__PROBLEM STATEMENT__: Extract every line in the data below that contains the word "Task".

__RECORDS FOR THIS EXERCISE__:
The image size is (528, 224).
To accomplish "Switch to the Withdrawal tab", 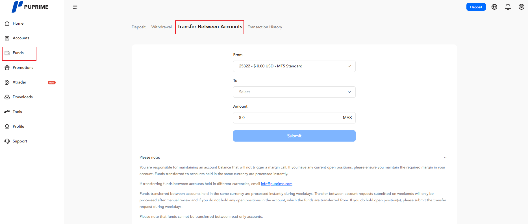I will [x=161, y=27].
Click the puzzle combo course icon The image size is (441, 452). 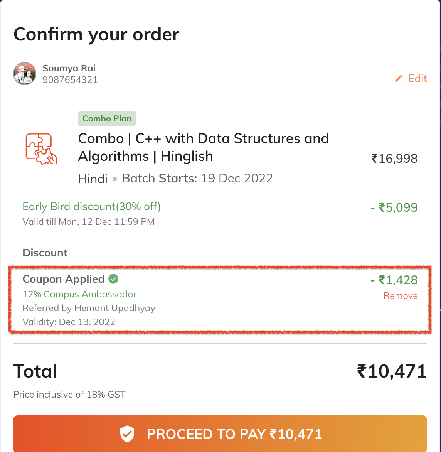(x=41, y=149)
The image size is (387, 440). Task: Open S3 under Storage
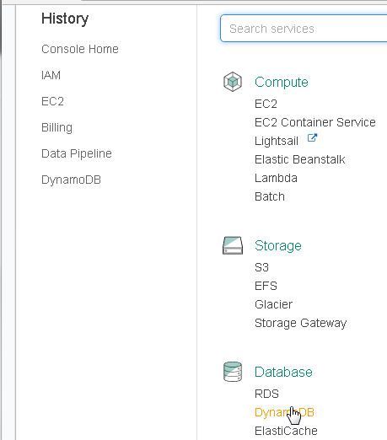coord(261,267)

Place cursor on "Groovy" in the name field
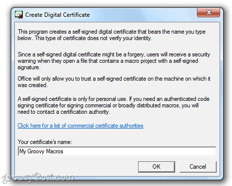[x=36, y=151]
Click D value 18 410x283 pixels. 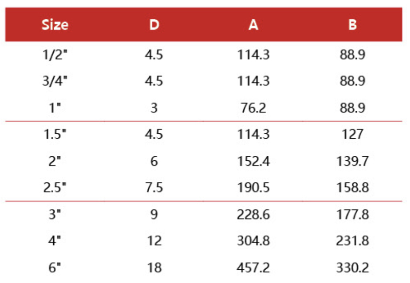point(154,268)
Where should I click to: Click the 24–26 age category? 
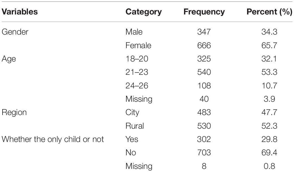point(137,86)
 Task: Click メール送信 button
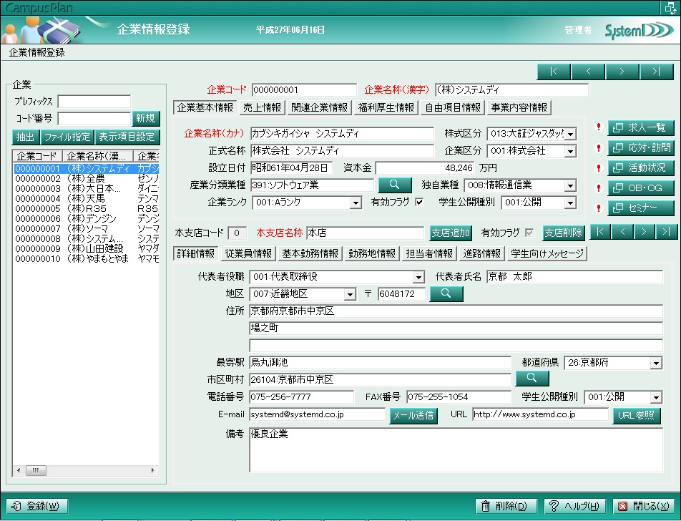[413, 415]
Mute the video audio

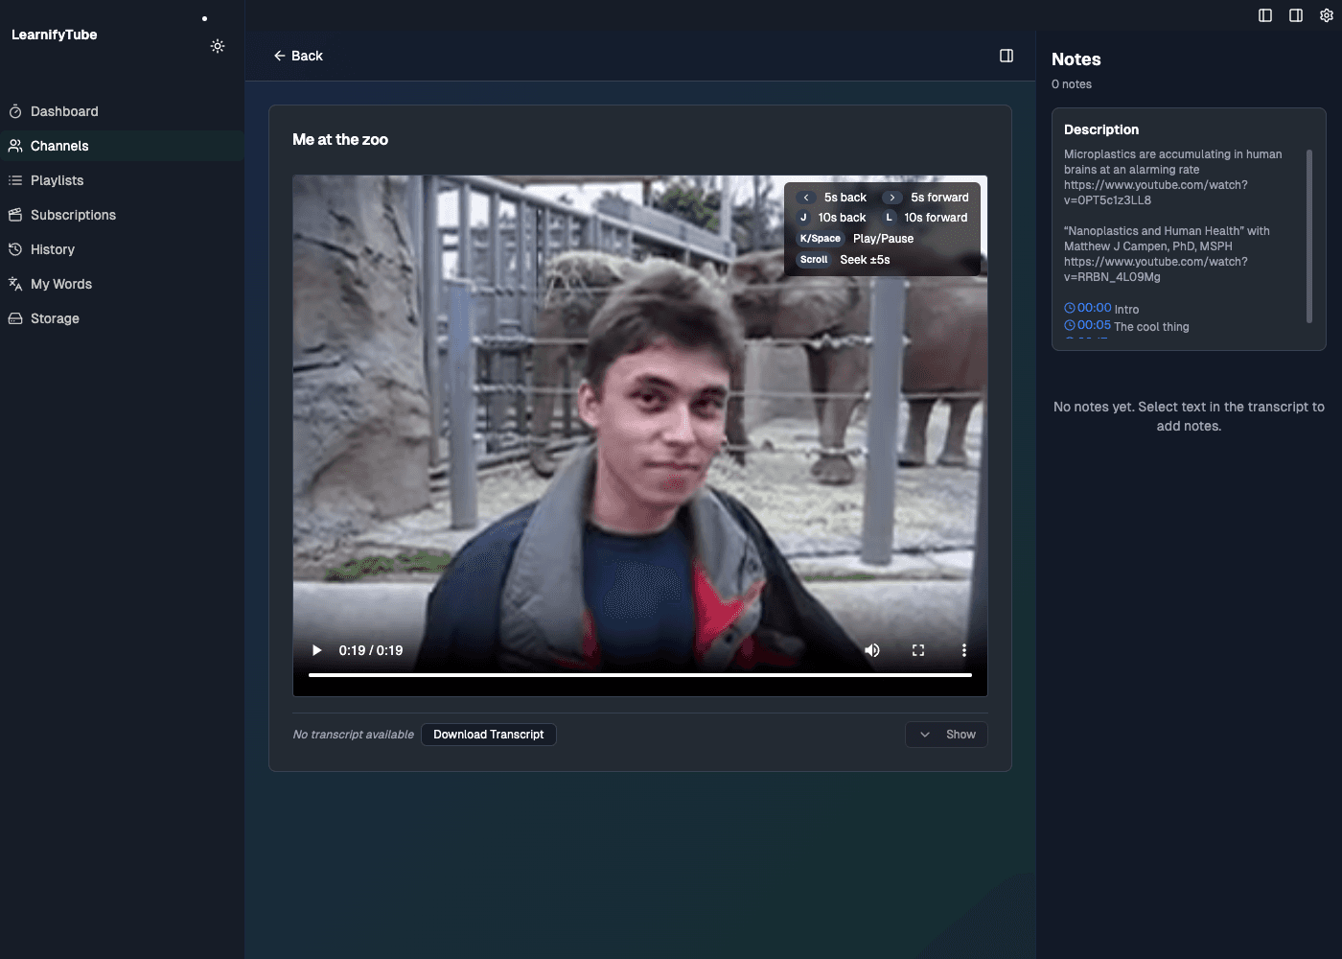point(871,650)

__THE RESULT__:
The image size is (387, 440). Task: Open S3 under Storage
 Task: Click メール送信 button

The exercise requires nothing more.